Kajian Gagasan dibalik Pemberian Nama Anak

Date:

Nama anak adalah doa. Kepercayaan ini mengakar kuat di benak masyarakat sejak dulu hingga kini. Tak percaya? Coba tanyakan kepada mbah buyut, eyang, pak dhe, bu lek, kerabat atau teman.

Dari penelusuran saya di mesin pencari google, seorang anak memang berhak diberi nama yang baik.

Seseorang datang kepada Nabi SAW dan bertanya, ”Ya Rasulullah, apa hak anakku ini?” Nabi SAW menjawab, “Memberinya nama yang baik, mendidik adab yang baik dan memberinya kedudukan yang baik (dalam hatimu).” (HR. Aththusi).

Berdasar hadis tersebut tidak ada kewajiban memberi nama anak dengan bahasa Arab. Artinya orang bebas memakai bahasa apapun untuk nama anak. Bisa memakai bahasa Jawa, Madura, Bali, Sunda, Batak, Makassar, Maluku, Papua dan sebagainya. Yang penting harus baik.

Lantas darimana munculnya anggapan bahwa nama anak dengan bahasa Arab itu lebih baik daripada bahasa yang lainnya? Entahlah. Yang jelas, di Arab orang mengumpat dan marah-marah itu juga menggunakan bahasa Arab.

Kembali ke nama, zaman sekarang orang tua lebih senang memberi nama anak jika tidak kearab-araban ya kebarat-baratan. Mengapa? Fenomena apakah ini?

Religius atau Dianggap Religius?

Nama anak dengan Bahasa Arab dianggap lebih religius. Orang tua memberi nama anak dengan bahasa Arab, punya motif, salah satunya karena mereka ingin mendapatkan pengakuan dari lingkungan. Pengakuan tentang religiusitas di keluarganya.

Semakin Arab nama yang diberikan kepada anak, semakin ingin dianggap agami kehidupan suatu keluarga tersebut. Pengakuan seperti ini yang diharapkan. Keagamaan menduduki tempat yang tinggi dalam sebuah keluarga. Meskipun ia hanya simbolisasi saja.

Tentu tidak semua demikian, sebab ada juga orang religius yang memberi nama anaknya menggunakan bahasa Arab.

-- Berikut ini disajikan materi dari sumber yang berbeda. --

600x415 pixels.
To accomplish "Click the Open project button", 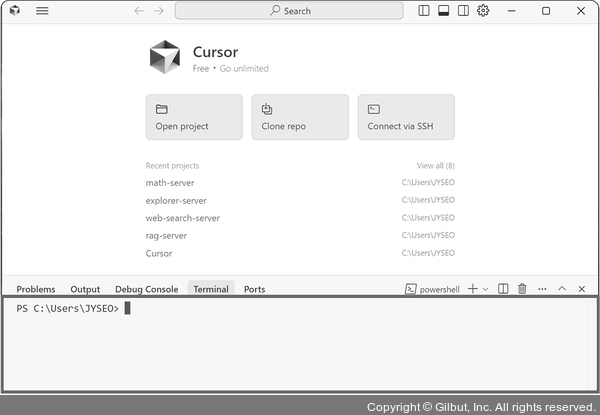I will click(194, 117).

Kenapa peristiwa seperti di atas terjadi? Hal ini tak lepas karena terjadinya era pembaharuan dalam memahami ajaran Islam. Pembaharuan ini mengajak setiap manusia agar kembali mengamalkan Islam secara total. Baik dari segi negara, hukum, ekonomi hingga ruang pribadi sekalipun. Termasuk urusan memberi nama anak.

Modern atau Ngawur?

Golongan kedua adalah orang tua yang suka memberi nama anak ala kebarat-baratan. Sama seperti di atas bedanya pada motif. Motif orang tua di sini adalah modernitas. Nama Indonesia asli seperti Bejo, Joko, Asep, Cecep, Enting, Entong, Made, Wayan dianggap sudah kuno.

Pandangan seperti ini tak lepas dari arus globalisasi tentunya. Kemajuan dunia barat telah menciptakan kiblat baru. Seperti agama, kemajuan tersebut mampu menembus ruang-ruang pribadi hingga masuk ke urusan nama anak.

Jika kita endapkan sebentar, apakah betul nama Robert itu lebih modern daripada Bejo? Apakah betul modern dan tidaknya seseorang itu dilihat dari namanya?

Lantas, kemajuan atau kengawurankah ini? Anda tentu punya jawabannya.

Hilangnya Budaya

Jika hal-hal seperti di atas terus terjadi maka suatu saat hilanglah budaya asli kita yang konon adi luhung. Dalam hal ini yaitu bahasa untuk nama anak sebagai jatidiri bangsa.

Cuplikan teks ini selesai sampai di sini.